### EXERCISE
The lines to print run from the top of the material below to the line with "Viewport: 1374px width, 774px height.", inclusive; please copy them exactly, without pictures.

### INFORMATION
□ □ □
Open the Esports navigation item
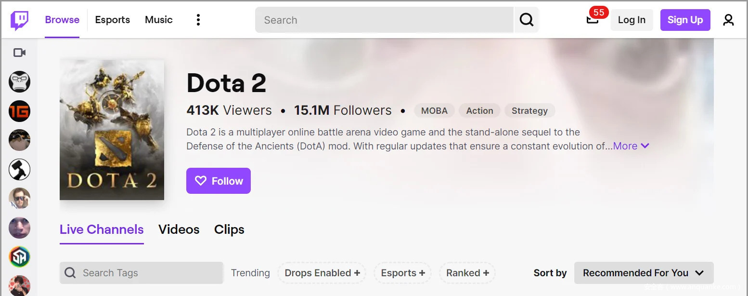This screenshot has width=748, height=296. 112,20
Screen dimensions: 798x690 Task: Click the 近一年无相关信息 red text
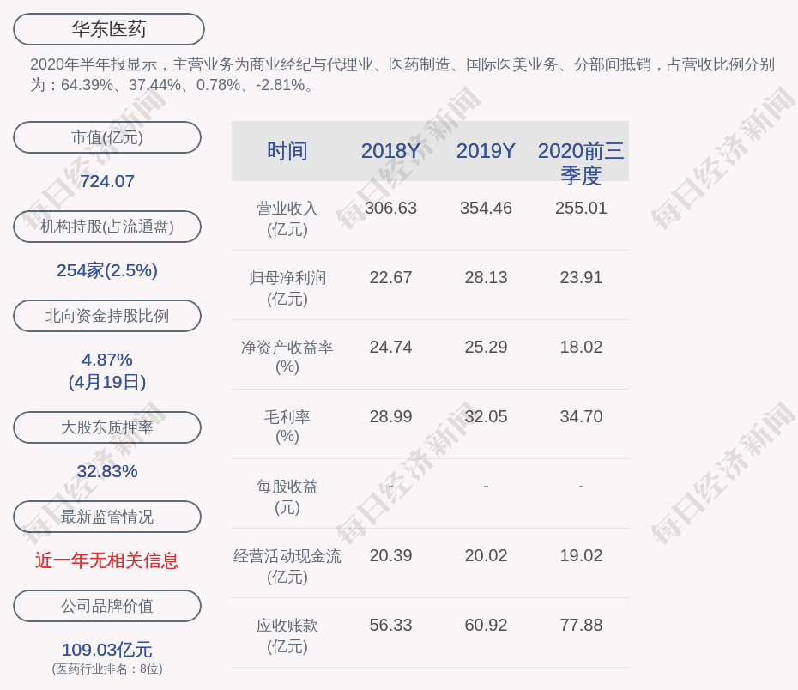click(106, 560)
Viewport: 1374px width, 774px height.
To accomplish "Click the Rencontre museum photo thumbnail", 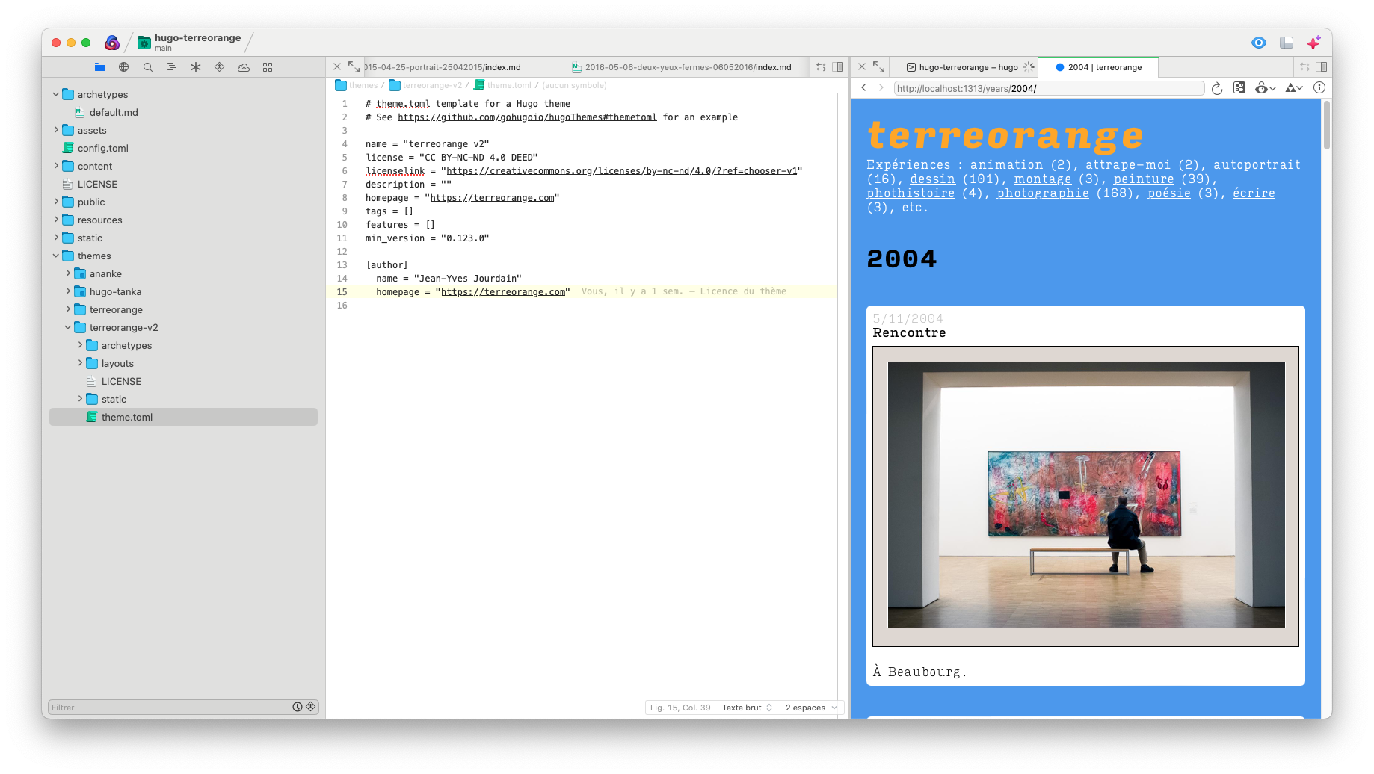I will pyautogui.click(x=1085, y=495).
□ □ □
### RESULT
Open the Esports navigation item
This screenshot has width=748, height=296. 112,20
Screen dimensions: 798x690 Task: Click the 近一年无相关信息 red text
click(106, 560)
Viewport: 1374px width, 774px height.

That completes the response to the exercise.